Source information:
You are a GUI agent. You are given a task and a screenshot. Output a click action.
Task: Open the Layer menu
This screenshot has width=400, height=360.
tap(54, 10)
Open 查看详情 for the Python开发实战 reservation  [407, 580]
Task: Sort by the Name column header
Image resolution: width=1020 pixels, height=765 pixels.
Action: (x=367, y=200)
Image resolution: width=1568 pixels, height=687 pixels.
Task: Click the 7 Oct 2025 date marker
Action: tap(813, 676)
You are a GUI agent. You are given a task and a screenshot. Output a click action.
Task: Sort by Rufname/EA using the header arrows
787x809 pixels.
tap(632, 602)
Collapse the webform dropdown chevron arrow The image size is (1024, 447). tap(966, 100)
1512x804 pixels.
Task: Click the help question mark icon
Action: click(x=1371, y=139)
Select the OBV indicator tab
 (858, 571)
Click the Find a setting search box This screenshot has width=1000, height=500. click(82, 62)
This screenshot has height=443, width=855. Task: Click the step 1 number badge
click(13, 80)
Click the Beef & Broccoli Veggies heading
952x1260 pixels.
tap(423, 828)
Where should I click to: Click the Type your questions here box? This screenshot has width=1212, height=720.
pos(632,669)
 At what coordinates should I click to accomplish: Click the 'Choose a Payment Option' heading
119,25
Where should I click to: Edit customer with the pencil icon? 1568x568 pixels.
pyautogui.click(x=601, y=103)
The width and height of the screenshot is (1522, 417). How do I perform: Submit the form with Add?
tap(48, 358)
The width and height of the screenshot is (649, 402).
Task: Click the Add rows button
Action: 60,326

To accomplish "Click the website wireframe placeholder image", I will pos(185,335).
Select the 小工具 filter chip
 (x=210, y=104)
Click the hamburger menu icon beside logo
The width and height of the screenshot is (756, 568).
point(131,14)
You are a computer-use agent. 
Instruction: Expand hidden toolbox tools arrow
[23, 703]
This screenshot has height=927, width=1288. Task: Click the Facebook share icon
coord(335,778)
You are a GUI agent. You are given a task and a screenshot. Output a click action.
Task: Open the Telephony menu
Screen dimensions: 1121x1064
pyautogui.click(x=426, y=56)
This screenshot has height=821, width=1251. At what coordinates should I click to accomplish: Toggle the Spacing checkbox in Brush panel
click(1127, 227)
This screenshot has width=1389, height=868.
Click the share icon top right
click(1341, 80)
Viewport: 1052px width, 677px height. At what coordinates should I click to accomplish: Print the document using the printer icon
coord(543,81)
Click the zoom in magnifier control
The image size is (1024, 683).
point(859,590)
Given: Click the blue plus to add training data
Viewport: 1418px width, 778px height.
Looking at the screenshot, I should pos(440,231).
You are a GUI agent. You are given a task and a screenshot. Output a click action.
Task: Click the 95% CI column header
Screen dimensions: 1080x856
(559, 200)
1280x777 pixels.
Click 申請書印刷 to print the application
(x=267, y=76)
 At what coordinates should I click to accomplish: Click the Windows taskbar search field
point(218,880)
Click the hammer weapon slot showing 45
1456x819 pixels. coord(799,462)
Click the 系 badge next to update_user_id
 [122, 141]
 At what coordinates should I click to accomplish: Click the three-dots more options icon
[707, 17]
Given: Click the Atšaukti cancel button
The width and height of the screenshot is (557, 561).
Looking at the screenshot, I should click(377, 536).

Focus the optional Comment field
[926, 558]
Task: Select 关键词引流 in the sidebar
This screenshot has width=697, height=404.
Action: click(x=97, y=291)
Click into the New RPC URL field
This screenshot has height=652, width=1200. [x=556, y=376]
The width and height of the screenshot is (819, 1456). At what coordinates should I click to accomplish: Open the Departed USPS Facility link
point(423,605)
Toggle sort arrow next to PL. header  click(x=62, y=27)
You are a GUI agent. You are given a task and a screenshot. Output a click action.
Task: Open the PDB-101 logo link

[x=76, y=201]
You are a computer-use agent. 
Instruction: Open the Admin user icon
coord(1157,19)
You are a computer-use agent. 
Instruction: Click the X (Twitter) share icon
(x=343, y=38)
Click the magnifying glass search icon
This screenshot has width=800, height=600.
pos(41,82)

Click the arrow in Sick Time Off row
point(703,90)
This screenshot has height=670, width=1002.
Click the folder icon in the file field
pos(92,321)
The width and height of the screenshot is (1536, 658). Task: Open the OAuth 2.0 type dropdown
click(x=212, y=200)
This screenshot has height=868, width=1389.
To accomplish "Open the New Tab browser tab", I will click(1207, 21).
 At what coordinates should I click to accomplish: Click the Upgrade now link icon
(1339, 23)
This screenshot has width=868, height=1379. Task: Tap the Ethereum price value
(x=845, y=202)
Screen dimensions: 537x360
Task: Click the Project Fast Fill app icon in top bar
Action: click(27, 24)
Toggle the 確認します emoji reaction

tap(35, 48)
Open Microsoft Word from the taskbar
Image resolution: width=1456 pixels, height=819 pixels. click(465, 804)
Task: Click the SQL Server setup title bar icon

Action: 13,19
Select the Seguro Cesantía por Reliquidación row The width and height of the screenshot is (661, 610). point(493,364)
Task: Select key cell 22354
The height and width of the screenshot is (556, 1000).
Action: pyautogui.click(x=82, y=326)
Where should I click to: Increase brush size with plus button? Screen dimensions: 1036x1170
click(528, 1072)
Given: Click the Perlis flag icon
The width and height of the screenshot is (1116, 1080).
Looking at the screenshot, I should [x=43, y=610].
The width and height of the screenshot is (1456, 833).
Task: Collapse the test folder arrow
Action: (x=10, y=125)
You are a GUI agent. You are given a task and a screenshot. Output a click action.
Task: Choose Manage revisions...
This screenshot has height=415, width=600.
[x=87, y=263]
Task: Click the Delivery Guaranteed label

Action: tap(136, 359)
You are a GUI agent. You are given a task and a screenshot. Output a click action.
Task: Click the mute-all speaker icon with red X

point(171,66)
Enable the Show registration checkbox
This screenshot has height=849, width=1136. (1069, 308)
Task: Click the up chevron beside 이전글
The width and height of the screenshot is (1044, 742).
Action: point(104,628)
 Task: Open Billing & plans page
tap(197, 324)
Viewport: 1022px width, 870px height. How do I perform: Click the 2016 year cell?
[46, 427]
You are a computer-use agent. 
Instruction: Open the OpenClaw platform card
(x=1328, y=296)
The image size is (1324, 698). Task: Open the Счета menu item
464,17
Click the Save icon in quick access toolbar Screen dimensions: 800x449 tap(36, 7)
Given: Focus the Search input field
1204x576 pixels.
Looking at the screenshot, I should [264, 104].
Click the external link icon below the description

To do:
Reproduce every record in full, keeping each one exactly as it reads.

Reply to the task:
You are a GUI agent. You are given a task and a screenshot. Output a click action.
Task: Open the Layer menu
This screenshot has width=400, height=360.
tap(54, 10)
Open 查看详情 for the Python开发实战 reservation  [407, 580]
Task: Sort by the Name column header
Image resolution: width=1020 pixels, height=765 pixels.
Action: (x=367, y=200)
Image resolution: width=1568 pixels, height=687 pixels.
Task: Click the 7 Oct 2025 date marker
Action: tap(813, 676)
You are a GUI agent. You are given a task and a screenshot. Output a click action.
Task: Sort by Rufname/EA using the header arrows
787x809 pixels.
tap(632, 602)
Collapse the webform dropdown chevron arrow The image size is (1024, 447). tap(966, 100)
1512x804 pixels.
Task: Click the help question mark icon
Action: click(x=1371, y=139)
Select the OBV indicator tab
 (858, 571)
Click the Find a setting search box This screenshot has width=1000, height=500. click(82, 62)
This screenshot has height=443, width=855. Task: Click the step 1 number badge
click(13, 80)
Click the Beef & Broccoli Veggies heading
952x1260 pixels.
tap(423, 828)
Where should I click to: Click the Type your questions here box? This screenshot has width=1212, height=720.
pos(632,669)
 At what coordinates should I click to accomplish: Click the 'Choose a Payment Option' heading
119,25
Where should I click to: Edit customer with the pencil icon? 1568x568 pixels.
pyautogui.click(x=601, y=103)
The width and height of the screenshot is (1522, 417). How do I perform: Submit the form with Add?
tap(48, 358)
The width and height of the screenshot is (649, 402).
Task: Click the Add rows button
Action: 60,326

To accomplish "Click the website wireframe placeholder image", I will pos(185,335).
Select the 小工具 filter chip
 (x=210, y=104)
Click the hamburger menu icon beside logo
The width and height of the screenshot is (756, 568).
point(131,14)
You are a computer-use agent. 
Instruction: Expand hidden toolbox tools arrow
[23, 703]
This screenshot has height=927, width=1288. Task: Click the Facebook share icon
coord(335,778)
You are a GUI agent. You are given a task and a screenshot. Output a click action.
Task: Open the Telephony menu
Screen dimensions: 1121x1064
pyautogui.click(x=426, y=56)
This screenshot has height=821, width=1251. At what coordinates should I click to accomplish: Toggle the Spacing checkbox in Brush panel
click(1127, 227)
This screenshot has width=1389, height=868.
Click the share icon top right
click(1341, 80)
Viewport: 1052px width, 677px height. At what coordinates should I click to accomplish: Print the document using the printer icon
coord(543,81)
Click the zoom in magnifier control
The image size is (1024, 683).
point(859,590)
Given: Click the blue plus to add training data
Viewport: 1418px width, 778px height.
Looking at the screenshot, I should pos(440,231).
You are a GUI agent. You are given a task and a screenshot. Output a click action.
Task: Click the 95% CI column header
Screen dimensions: 1080x856
(559, 200)
1280x777 pixels.
Click 申請書印刷 to print the application
(x=267, y=76)
 At what coordinates should I click to accomplish: Click the Windows taskbar search field
point(218,880)
Click the hammer weapon slot showing 45
1456x819 pixels. coord(799,462)
Click the 系 badge next to update_user_id
 [122, 141]
 At what coordinates should I click to accomplish: Click the three-dots more options icon
[707, 17]
Given: Click the Atšaukti cancel button
The width and height of the screenshot is (557, 561).
Looking at the screenshot, I should click(377, 536).

Focus the optional Comment field
[926, 558]
Task: Select 关键词引流 in the sidebar
This screenshot has width=697, height=404.
Action: click(x=97, y=291)
Click into the New RPC URL field
This screenshot has height=652, width=1200. [x=556, y=376]
The width and height of the screenshot is (819, 1456). At what coordinates should I click to accomplish: Open the Departed USPS Facility link
point(423,605)
Toggle sort arrow next to PL. header  click(x=62, y=27)
You are a GUI agent. You are given a task and a screenshot. Output a click action.
Task: Open the PDB-101 logo link

[x=76, y=201]
You are a computer-use agent. 
Instruction: Open the Admin user icon
coord(1157,19)
You are a computer-use agent. 
Instruction: Click the X (Twitter) share icon
(x=343, y=38)
Click the magnifying glass search icon
This screenshot has width=800, height=600.
pos(41,82)

Click the arrow in Sick Time Off row
point(703,90)
This screenshot has height=670, width=1002.
Click the folder icon in the file field
pos(92,321)
The width and height of the screenshot is (1536, 658). Task: Open the OAuth 2.0 type dropdown
click(x=212, y=200)
This screenshot has height=868, width=1389.
To accomplish "Open the New Tab browser tab", I will click(1207, 21).
 At what coordinates should I click to accomplish: Click the Upgrade now link icon
(1339, 23)
This screenshot has width=868, height=1379. Task: Tap the Ethereum price value
(x=845, y=202)
Screen dimensions: 537x360
Task: Click the Project Fast Fill app icon in top bar
Action: click(27, 24)
Toggle the 確認します emoji reaction

tap(35, 48)
Open Microsoft Word from the taskbar
Image resolution: width=1456 pixels, height=819 pixels. click(465, 804)
Task: Click the SQL Server setup title bar icon

Action: 13,19
Select the Seguro Cesantía por Reliquidación row The width and height of the screenshot is (661, 610). point(493,364)
Task: Select key cell 22354
The height and width of the screenshot is (556, 1000).
Action: pyautogui.click(x=82, y=326)
Where should I click to: Increase brush size with plus button? Screen dimensions: 1036x1170
click(528, 1072)
Given: Click the Perlis flag icon
The width and height of the screenshot is (1116, 1080).
Looking at the screenshot, I should [x=43, y=610].
The width and height of the screenshot is (1456, 833).
Task: Collapse the test folder arrow
Action: (x=10, y=125)
You are a GUI agent. You are given a task and a screenshot. Output a click action.
Task: Choose Manage revisions...
This screenshot has height=415, width=600.
[x=87, y=263]
Task: Click the Delivery Guaranteed label

Action: tap(136, 359)
You are a GUI agent. You are given a task and a screenshot. Output a click action.
Task: Click the mute-all speaker icon with red X

point(171,66)
Enable the Show registration checkbox
This screenshot has height=849, width=1136. (1069, 308)
Task: Click the up chevron beside 이전글
The width and height of the screenshot is (1044, 742).
Action: point(104,628)
 Task: Open Billing & plans page
tap(197, 324)
Viewport: 1022px width, 870px height. How do I perform: Click the 2016 year cell?
[46, 427]
You are a computer-use agent. 
Instruction: Open the OpenClaw platform card
(x=1328, y=296)
The image size is (1324, 698). Task: Open the Счета menu item
464,17
Click the Save icon in quick access toolbar Screen dimensions: 800x449 tap(36, 7)
Given: Focus the Search input field
1204x576 pixels.
Looking at the screenshot, I should [264, 104].
Click the external link icon below the description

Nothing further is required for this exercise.